____ Records for the task

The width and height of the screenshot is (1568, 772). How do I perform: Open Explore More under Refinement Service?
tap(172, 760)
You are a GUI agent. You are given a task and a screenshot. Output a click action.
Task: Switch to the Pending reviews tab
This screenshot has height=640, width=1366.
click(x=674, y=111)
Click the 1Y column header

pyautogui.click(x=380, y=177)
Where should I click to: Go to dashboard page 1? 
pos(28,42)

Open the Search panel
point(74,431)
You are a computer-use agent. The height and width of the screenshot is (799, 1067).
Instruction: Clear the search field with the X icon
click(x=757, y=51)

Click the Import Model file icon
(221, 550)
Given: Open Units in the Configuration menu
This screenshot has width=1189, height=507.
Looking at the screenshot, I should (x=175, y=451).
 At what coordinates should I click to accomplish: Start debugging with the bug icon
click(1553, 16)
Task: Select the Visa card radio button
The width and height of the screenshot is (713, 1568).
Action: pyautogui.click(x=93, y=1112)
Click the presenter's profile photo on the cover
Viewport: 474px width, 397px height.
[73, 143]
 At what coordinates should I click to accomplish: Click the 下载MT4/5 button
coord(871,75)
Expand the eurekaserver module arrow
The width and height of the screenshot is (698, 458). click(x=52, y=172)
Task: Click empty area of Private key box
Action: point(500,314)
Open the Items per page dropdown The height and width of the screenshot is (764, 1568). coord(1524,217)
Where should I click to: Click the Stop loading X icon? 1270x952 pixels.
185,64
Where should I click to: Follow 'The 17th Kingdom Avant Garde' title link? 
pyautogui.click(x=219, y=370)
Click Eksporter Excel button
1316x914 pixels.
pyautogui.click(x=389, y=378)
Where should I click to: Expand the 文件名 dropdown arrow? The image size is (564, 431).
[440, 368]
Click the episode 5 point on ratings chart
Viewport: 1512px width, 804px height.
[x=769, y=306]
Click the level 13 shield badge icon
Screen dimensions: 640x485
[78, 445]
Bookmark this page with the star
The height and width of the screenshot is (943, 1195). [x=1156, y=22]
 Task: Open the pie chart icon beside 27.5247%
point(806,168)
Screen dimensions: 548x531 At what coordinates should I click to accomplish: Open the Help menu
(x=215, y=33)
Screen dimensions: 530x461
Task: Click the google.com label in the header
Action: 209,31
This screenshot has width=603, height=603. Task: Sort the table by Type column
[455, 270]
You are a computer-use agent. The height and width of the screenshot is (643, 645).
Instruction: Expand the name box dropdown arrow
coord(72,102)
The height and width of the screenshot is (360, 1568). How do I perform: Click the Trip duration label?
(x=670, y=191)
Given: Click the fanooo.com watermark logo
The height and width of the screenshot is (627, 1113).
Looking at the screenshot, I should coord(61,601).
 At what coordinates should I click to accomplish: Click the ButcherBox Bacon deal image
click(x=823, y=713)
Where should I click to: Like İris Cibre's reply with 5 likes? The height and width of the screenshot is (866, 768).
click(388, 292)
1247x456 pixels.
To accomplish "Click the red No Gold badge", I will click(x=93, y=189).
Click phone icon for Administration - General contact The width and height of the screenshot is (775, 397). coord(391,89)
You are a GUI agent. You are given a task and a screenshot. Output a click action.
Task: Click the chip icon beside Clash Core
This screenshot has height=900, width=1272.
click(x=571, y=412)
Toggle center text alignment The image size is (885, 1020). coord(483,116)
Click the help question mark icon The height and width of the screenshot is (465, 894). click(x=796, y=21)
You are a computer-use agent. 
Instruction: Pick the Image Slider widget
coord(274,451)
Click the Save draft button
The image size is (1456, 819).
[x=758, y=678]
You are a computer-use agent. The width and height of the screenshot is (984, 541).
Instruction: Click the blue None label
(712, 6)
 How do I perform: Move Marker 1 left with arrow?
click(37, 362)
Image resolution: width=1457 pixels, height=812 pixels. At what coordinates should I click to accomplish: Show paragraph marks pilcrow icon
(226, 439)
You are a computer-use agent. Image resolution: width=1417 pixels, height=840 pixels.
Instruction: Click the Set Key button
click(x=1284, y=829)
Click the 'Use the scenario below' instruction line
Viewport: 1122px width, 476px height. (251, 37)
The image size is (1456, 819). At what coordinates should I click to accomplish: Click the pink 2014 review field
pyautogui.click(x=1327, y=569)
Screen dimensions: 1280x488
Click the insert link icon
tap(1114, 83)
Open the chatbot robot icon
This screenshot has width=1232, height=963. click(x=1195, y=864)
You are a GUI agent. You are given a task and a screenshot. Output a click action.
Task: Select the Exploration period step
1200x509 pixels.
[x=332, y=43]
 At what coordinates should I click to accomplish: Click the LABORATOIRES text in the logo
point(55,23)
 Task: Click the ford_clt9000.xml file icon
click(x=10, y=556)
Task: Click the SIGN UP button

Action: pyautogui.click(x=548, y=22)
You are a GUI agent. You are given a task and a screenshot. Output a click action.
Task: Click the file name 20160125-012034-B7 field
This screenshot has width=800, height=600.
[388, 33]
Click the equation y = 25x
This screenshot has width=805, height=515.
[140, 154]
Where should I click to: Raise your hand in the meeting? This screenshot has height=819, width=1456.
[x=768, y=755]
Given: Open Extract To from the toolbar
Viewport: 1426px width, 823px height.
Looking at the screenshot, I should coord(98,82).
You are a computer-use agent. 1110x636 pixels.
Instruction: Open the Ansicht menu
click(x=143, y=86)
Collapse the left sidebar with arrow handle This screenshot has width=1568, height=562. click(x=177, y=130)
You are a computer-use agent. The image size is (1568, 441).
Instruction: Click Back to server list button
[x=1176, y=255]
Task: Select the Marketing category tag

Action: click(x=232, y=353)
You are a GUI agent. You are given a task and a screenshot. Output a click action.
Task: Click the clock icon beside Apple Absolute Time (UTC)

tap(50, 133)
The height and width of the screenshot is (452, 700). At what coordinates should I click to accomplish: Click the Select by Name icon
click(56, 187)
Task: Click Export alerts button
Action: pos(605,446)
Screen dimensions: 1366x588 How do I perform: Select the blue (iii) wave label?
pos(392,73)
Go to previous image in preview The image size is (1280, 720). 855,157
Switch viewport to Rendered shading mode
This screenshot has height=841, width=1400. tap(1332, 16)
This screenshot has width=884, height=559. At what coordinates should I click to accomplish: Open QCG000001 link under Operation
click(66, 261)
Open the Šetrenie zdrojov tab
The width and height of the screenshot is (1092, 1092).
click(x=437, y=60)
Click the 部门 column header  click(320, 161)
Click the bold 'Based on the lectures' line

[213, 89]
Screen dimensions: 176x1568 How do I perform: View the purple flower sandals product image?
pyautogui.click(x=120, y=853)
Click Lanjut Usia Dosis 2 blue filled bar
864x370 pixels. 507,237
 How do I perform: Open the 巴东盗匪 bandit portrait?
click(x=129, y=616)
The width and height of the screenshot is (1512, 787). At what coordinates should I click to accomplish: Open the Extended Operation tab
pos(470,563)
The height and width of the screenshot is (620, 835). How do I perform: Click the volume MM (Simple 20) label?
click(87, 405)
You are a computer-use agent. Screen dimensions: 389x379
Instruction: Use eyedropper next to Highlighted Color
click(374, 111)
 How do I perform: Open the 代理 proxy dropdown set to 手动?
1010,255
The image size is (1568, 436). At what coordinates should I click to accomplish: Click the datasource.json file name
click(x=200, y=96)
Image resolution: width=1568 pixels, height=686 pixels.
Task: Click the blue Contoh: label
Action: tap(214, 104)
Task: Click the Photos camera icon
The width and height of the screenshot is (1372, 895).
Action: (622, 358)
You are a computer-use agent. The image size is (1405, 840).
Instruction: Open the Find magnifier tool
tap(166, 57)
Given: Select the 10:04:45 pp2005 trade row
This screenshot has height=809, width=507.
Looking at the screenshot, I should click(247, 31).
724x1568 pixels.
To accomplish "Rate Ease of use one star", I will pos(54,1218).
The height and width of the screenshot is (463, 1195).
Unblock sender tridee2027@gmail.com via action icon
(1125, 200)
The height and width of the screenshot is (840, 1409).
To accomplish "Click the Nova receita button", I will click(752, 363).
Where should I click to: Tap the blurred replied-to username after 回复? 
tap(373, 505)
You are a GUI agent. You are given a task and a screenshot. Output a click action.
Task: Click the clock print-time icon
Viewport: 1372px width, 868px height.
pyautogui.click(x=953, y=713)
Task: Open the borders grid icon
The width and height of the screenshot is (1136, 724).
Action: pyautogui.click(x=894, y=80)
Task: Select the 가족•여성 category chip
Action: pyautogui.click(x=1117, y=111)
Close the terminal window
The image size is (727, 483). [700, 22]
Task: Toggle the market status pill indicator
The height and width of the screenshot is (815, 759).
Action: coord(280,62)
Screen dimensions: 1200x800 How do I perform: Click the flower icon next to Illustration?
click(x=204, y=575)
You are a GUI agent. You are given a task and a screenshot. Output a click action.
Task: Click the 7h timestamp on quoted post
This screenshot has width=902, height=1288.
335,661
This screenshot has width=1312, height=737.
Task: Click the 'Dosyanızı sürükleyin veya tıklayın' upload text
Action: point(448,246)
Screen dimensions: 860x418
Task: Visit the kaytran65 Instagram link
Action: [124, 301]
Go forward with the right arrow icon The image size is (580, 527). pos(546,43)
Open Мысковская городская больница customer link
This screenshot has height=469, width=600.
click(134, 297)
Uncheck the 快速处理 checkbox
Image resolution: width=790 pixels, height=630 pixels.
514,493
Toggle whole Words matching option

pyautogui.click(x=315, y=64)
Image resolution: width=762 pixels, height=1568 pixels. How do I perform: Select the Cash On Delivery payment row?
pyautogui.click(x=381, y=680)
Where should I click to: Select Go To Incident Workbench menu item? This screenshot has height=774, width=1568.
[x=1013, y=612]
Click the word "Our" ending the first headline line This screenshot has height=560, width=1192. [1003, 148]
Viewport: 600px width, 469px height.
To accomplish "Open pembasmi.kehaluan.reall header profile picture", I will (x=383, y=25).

________

**Written instruction**
Print the lines of the listing from the line with "How do I perform: Move" to the line with "Action: pyautogui.click(x=548, y=22)", including both, exactly as they appear.

**Worked solution**
 How do I perform: Move Marker 1 left with arrow?
click(37, 362)
Image resolution: width=1457 pixels, height=812 pixels. At what coordinates should I click to accomplish: Show paragraph marks pilcrow icon
(226, 439)
You are a computer-use agent. Image resolution: width=1417 pixels, height=840 pixels.
Instruction: Click the Set Key button
click(x=1284, y=829)
Click the 'Use the scenario below' instruction line
Viewport: 1122px width, 476px height. (251, 37)
The image size is (1456, 819). At what coordinates should I click to accomplish: Click the pink 2014 review field
pyautogui.click(x=1327, y=569)
Screen dimensions: 1280x488
Click the insert link icon
tap(1114, 83)
Open the chatbot robot icon
This screenshot has width=1232, height=963. click(x=1195, y=864)
You are a GUI agent. You are given a task and a screenshot. Output a click action.
Task: Select the Exploration period step
1200x509 pixels.
[x=332, y=43]
 At what coordinates should I click to accomplish: Click the LABORATOIRES text in the logo
point(55,23)
 Task: Click the ford_clt9000.xml file icon
click(x=10, y=556)
Task: Click the SIGN UP button

Action: pyautogui.click(x=548, y=22)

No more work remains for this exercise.